Regulation of Chondrogenesis and Hypertrophy in Silk Fibroin-Gelatin-Based 3D Bioprinted Constructs

To date, the development of phenotypically stable, functionally equivalent engineered cartilage tissue constructs remains elusive. This study explored chondrogenic differentiation and suppression of hypertrophic differentiation in tyrosinase cross-linked silk-gelatin bioink using different cell modalities (dispersed, aggregates) for chondrocytes and mesenchymal progenitor cells (hMSCs) compared against the "gold standard" hMSC spheroids. Chondrogenic differentiation of hMSC spheroids (without silk-gelatin) showed a constant increase in hypertrophy over 21 days (gradual upregulated expression of COL10A1, MMP13).
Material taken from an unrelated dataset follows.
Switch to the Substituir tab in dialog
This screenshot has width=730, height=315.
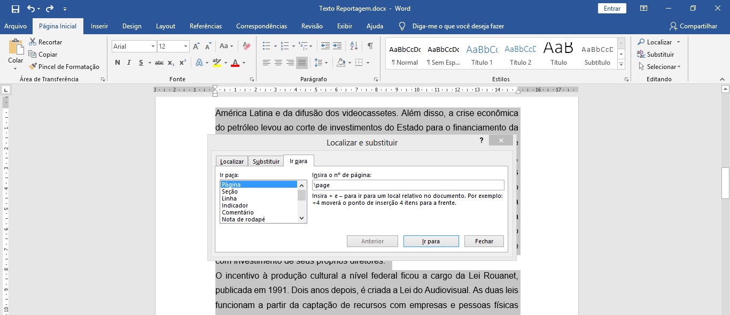click(x=266, y=162)
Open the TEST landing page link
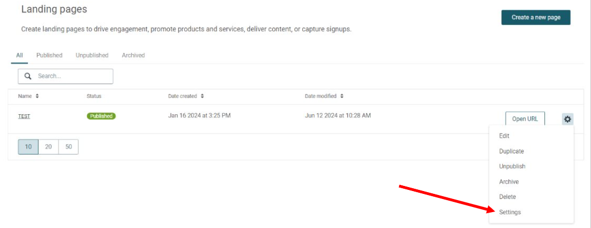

On the contrary, hMSC-laden constructs (both dispersed and aggregates) in bioink showed upregulated hypoxia (HIF1A) which positively regulated the expression of chondrogenic markers (aggrecan, COMP1) over chondrocyte-laden constructs. The gelatin component in the bioink induced MMP2 activity, which degraded the synthesized matrix, creating a pericellular zone for the accumulation of growth factors and newly synthesized matrices. We believe that the combinatorial effect of these accumulated factors as well as the hypoxia-regulated HDAC4 pathway played a pivotal role in stabilizing the chondrogenic phenotype of differentiated hMSCs along with suppressed hypertrophy. Therefore, the results suggest that tyrosinase cross-linked silk-gelatin bioink offers a suitable material composition for 3D bioprinting of cartilage constructs. Further standardization is warranted to investigate the biological mechanisms minimizing hypertrophic differentiation of hMSC/chondrocytes toward development of improved cartilage constructs.